■ **Problem description**: Filter the entries below, keeping only lines with "icon".

Data extract Start Marker

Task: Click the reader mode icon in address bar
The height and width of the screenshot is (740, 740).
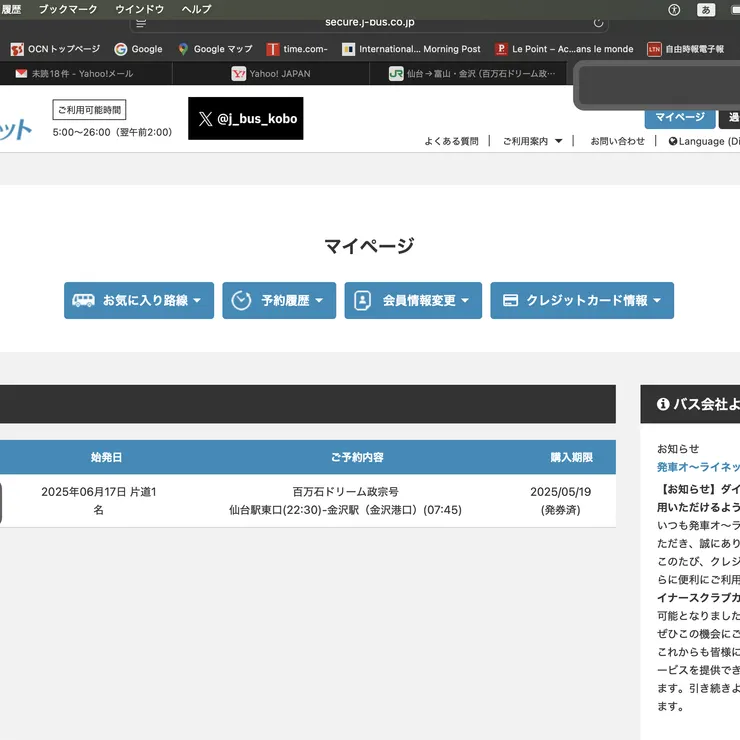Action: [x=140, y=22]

Data extract End Marker
Data extract Start Marker

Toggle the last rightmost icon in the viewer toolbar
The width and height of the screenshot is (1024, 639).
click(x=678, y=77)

Data extract End Marker

■ **Answer box**:
Task: Click the reader mode icon in address bar
Toggle the last rightmost icon in the viewer toolbar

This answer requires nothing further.